What's Happening?

Drones: A view of the lay of the land



In early May, South Africa saw its first ever licenced crop-spraying drone take to the skies in KwaZulu-Natal. It was a landmark moment, with big implications for future crop spraying endeavours, particularly across tricky-to-access terrain.  Agriculture is the cornerstone of any economy. In tough economic times with increasing extreme weather events and stiff competition from overseas, South African farmers need to leverage every opportunity to maximise area use. And that’s where advanced technologies like drones can make the difference.  

James Godden, Head of Aviation at Santam, says, “The use of drones has become increasingly widespread, especially in the agricultural industry. It is a growing trend, although in its infancy in South Africa, for farmers to integrate the use of drones to assist with crop management, production, and fighting the effects of climate change. Farmers are constantly looking at new ways to gather data, automate outdated processes and maximise efficiency in their cultivation methods. “

What are the agricultural benefits of drone use?

They’re time- and cost-efficient. Godden explains that formerly, farmers were reliant on costly vehicles like helicopters or aircrafts. Drones provide a cheaper alternative, which makes them a pivotal part of modern farming techniques. 

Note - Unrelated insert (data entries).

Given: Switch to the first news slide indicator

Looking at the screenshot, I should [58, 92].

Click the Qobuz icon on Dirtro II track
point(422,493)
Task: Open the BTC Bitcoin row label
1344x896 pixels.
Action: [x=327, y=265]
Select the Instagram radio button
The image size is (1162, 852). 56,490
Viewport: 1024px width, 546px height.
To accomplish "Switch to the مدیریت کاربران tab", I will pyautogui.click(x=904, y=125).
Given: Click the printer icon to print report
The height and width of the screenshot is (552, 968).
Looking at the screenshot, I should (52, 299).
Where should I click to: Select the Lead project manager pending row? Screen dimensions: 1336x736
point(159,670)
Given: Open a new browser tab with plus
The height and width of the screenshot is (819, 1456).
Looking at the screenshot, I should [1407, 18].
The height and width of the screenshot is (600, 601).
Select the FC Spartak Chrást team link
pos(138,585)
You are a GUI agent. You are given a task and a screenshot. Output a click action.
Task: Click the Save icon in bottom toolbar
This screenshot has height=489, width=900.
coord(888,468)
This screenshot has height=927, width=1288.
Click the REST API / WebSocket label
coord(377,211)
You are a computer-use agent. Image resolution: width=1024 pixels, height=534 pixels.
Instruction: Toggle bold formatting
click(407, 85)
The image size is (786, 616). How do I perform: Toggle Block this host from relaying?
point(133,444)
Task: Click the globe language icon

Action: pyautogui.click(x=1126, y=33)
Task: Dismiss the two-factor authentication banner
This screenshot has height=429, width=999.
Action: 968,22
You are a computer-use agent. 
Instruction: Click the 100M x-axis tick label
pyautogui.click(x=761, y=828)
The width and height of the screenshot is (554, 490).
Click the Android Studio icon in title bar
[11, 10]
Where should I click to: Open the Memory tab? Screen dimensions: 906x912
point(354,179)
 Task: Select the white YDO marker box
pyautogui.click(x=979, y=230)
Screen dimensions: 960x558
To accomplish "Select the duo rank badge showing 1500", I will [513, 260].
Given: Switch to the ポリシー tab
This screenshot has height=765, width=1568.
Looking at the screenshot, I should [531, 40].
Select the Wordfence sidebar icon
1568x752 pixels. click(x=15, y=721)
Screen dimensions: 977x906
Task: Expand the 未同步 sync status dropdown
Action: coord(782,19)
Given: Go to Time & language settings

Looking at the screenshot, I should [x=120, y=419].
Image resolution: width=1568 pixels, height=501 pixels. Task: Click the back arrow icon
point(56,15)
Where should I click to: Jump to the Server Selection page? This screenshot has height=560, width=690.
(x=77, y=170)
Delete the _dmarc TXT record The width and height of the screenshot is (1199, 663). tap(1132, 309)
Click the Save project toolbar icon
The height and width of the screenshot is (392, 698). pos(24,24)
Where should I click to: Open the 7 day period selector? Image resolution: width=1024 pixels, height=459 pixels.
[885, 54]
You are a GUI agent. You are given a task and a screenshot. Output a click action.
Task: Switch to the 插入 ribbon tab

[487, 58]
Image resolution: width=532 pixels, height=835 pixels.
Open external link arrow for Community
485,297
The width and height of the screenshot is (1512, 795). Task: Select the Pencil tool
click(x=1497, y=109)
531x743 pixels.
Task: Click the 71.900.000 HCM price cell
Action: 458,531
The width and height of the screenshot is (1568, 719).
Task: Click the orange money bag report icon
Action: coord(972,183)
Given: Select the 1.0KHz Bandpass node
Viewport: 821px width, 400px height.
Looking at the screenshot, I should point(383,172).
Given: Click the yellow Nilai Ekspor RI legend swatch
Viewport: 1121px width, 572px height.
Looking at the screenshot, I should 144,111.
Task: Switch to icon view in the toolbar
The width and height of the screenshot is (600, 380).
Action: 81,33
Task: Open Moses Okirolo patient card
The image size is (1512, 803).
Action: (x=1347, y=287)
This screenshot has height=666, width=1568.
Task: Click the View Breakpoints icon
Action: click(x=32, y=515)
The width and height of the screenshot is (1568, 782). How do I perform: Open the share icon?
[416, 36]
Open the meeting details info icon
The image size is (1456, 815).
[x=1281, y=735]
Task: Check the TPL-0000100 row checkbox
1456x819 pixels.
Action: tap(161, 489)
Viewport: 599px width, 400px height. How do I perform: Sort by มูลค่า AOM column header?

By watching trends and developments closely, Godden shares top uses of aerial and ground-based drones throughout the crop cycle:

  1. Soil and field analysis: Precise 3D maps for early soil analysis can be produced by drones. This is useful in the initial planning of seed planting patterns. Additionally, the technique aids in performing in-depth analyses on produce and establishes which areas are more fertile than others, enabling better crop management and irrigation. Drones can also go as far as to provide data for irrigation and nitrogen-level management after planting.
  2. Crop monitoring and irrigation: Drones are most commonly used for crop monitoring in the agriculture space currently.  Farmers employ drones to take photographic and video footage to determine how produce is growing in different parts of the land.
  3. Crop spraying: As the topography and geography vary across every terrain, it is important to avoid collisions. Distance-measuring equipment enables a drone to adjust to a specific altitude and as a result, it can scan the ground and spray the correct amount of liquid, thus managing its distance from the ground for consistent coverage. Drones also fly a lot lower and thereby disperse insecticide more effectively, without the risk of it spreading outside the intended areas.

Drones are high risk and high cover

A few years ago, there weren’t any drones to insure and now there are a few hundred in the commercial, agricultural and financial sectors. As the technology advances and drones become bigger and more complex, the need for insurance increases – some models cost up to a few million rands. Remember, you also need specific licences to be able to commercially operate drones.